- [Requirement] List each line of the listing below that contains the word "Identify".

Data records:
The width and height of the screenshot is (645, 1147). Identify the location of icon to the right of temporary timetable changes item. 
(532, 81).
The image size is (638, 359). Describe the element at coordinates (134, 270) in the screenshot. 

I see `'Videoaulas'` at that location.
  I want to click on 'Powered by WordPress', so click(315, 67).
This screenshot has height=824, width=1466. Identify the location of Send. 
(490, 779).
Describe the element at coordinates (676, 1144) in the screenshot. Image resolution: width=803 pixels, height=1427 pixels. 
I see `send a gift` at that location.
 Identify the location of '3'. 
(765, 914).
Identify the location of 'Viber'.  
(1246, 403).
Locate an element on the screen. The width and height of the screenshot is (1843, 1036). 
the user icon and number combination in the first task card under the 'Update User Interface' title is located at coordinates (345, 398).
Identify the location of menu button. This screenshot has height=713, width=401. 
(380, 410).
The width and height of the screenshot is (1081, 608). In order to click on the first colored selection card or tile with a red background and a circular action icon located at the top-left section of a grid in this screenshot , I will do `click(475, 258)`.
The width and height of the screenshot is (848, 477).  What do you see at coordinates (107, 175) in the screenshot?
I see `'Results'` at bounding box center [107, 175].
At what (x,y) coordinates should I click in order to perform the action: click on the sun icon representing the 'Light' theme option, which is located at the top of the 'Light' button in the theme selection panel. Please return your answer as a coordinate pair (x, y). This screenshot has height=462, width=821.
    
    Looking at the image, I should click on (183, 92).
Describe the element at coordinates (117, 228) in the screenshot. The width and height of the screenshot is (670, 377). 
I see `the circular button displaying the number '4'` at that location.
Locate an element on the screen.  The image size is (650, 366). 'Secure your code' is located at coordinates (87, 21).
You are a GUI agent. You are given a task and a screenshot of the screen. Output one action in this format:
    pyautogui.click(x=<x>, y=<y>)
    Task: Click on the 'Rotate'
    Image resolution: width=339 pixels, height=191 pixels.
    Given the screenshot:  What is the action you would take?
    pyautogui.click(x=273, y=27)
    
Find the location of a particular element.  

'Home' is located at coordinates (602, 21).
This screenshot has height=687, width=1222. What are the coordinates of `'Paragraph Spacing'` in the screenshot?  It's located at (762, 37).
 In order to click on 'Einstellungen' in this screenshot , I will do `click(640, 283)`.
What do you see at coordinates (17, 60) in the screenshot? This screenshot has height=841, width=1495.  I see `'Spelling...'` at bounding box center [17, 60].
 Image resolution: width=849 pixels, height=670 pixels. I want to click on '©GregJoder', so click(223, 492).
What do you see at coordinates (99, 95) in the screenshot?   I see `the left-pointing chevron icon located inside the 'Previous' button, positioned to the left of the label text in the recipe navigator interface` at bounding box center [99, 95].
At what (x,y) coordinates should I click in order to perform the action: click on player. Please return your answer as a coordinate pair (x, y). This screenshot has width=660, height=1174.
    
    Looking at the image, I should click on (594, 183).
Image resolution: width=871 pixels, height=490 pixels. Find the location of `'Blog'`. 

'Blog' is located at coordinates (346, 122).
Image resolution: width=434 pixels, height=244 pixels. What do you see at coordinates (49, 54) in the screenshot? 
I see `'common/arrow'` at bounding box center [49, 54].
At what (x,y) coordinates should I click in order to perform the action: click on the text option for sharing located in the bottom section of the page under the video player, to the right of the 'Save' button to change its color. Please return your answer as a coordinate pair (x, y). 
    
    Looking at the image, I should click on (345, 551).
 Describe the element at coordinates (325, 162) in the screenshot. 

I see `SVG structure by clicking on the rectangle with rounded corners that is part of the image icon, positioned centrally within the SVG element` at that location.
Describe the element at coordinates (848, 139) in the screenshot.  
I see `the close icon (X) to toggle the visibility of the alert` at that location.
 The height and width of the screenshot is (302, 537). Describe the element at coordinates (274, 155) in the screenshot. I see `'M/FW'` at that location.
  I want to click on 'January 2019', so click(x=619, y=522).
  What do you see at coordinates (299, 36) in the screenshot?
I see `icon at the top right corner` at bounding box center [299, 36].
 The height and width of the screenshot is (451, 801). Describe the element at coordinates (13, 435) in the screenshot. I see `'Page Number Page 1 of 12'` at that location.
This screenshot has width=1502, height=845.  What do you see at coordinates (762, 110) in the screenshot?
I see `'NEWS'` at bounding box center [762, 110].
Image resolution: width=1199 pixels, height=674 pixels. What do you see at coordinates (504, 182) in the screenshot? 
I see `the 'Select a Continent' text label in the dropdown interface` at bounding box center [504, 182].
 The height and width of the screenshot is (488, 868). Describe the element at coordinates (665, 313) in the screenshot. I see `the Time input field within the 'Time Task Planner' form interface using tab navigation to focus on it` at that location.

- [Reply]
The width and height of the screenshot is (645, 1147). Identify the location of icon to the right of temporary timetable changes item. 
This screenshot has height=824, width=1466. Identify the location of Send. 
 Identify the location of '3'. 
Identify the location of 'Viber'.  
Identify the location of menu button. This screenshot has height=713, width=401. 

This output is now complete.